This vignette in the MIDFIELD workflow.

Planning
Initial processing
Blocs
Groupings
Metrics
- Graduation rate
- Stickiness
Displays

Definitions

graduation rate: Graduation rate $(G)$ is the ratio of the number of program “starter-graduates” $(N_{sg})$ (i.e., graduates from the program in which they started) to the number of program starters $(N_s)$ . $G=\frac{N_{sg}}{N_s}$
bloc: A grouping of student-level data dealt with as a unit, for example, starters, students ever-enrolled, graduates, transfer students, traditional and non-traditional students, migrators, etc.
starters: Bloc of degree-seeking students in their initial terms enrolled in degree-granting programs.
starter-graduates: Subset of the starters bloc who are graduates (timely completers) from their starting programs.
timely completion criterion: Completing a program in no more than a specified span of years, in many cases, within 6 years after admission (150% of the “normal” 4-year span), or possibly less for some transfer students.
migrators: Bloc of students who leave one program to enroll in another. Also called switchers.
undecided/unspecified: The MIDFIELD taxonomy includes the non-IPEDS code (CIP 999999) for Undecided or Unspecified indicating instances in which a student has not declared a major or an institution had not recorded a program.

Starters and migrators

As they pertain to the graduation rate metric, relationships among starters, migrators, and graduates (timely completers) of a given program P are illustrated in Figure 1.

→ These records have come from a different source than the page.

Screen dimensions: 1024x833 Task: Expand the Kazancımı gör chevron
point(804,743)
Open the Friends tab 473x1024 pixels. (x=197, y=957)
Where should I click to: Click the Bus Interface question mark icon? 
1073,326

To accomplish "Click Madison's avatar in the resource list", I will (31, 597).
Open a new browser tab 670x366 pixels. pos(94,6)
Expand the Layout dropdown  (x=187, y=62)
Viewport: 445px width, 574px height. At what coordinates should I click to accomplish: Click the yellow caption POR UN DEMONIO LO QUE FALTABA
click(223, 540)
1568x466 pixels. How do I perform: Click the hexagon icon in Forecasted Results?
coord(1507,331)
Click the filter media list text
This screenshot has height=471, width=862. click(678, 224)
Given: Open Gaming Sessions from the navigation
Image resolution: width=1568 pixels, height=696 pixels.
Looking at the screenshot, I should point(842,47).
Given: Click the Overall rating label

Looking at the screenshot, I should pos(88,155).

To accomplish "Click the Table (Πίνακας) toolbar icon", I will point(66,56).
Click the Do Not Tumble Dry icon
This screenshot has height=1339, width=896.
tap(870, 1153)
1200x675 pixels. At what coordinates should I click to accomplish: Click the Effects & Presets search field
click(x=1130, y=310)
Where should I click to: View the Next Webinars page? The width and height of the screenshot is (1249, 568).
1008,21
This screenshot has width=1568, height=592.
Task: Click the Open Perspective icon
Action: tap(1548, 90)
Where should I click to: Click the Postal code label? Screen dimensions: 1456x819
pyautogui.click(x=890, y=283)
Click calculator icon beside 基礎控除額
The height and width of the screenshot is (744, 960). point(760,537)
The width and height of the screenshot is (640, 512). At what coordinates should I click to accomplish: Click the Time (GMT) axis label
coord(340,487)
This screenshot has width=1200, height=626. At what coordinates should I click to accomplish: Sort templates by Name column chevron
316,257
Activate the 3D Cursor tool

The overall rectangle represents the set of students ever enrolled in program P.
The interior rectangle represents the set of graduates (timely completers) of program P.
Region 1 (shaded) represents the graduation rate denominator $(N_s)$ , the set of starters in program P.
Region 2 (shaded) represents the graduation rate numerator $(N_{sg})$ , the subset of starters who are also graduates of program P.
Region 3 (unshaded) represents the set of students excluded from the graduation rate metric, depending on how “program” is defined as discussed below.

Figure 1. Graduation rate metric. Starters, migrators, and timely completers.

When calculating graduation rate, whether migrator-graduates are included in the count of graduates depends how a program is defined in terms of CIP codes.

Institution level. Graduation rate computed at the institution level includes all migrators within the institution. For example, starters in Engineering (CIP 14) who graduate in Business (CIP 52) are both starters and timely completers at the institution level. IPEDS defines this rate as the institution completion rate.
2-digit CIP. Graduation rate includes migrator graduates within the same 2-digit CIP. For example, starters in Engineering (CIP 14) graduating in Business (CIP 52) are excluded from the count of Business graduates, but migrators within Engineering (all 6-digit CIP codes starting with 14) are both starters and timely completers in Engineering.
4-digit CIP. Similar to the 2-digit case. For example, starters in Electrical Engineering (CIP 1410) graduating in Mechanical Engineering (CIP 1419) are excluded from the count of Mechanical Engineering graduates, but migrators within Electrical Engineering (all 6-digit CIP codes starting with 1410) are both starters and timely completers in Electrical Engineering.
6-digit CIP. Rarely used. Graduation rate at this CIP level excludes all migrators from the count of graduates.
Multiple CIPs. In some cases, a single program or major includes different 4-digit CIPs. For example, migrators between Systems Engineering (CIP 1427), Industrial Engineering (CIP 1435), Manufacturing Engineering (CIP 1436), and Operations Research (CIP 1437) might be considered both starters and timely completers in a general program of Industrial & Systems Engineering.

Who is a starter?

In the US, the predominant definition of graduation rate is that established by the US Department of Education, Integrated Postsecondary Education Data System (IPEDS). The IPEDS definition underlies the finding cited earlier that a graduation rate metric may exclude up to 60% of students.

Many of the IPEDS exclusions relate to how starters are defined. By expanding the starters definition, MIDFIELD proposes a graduation rate definition that includes all conventionally excluded students except migrators.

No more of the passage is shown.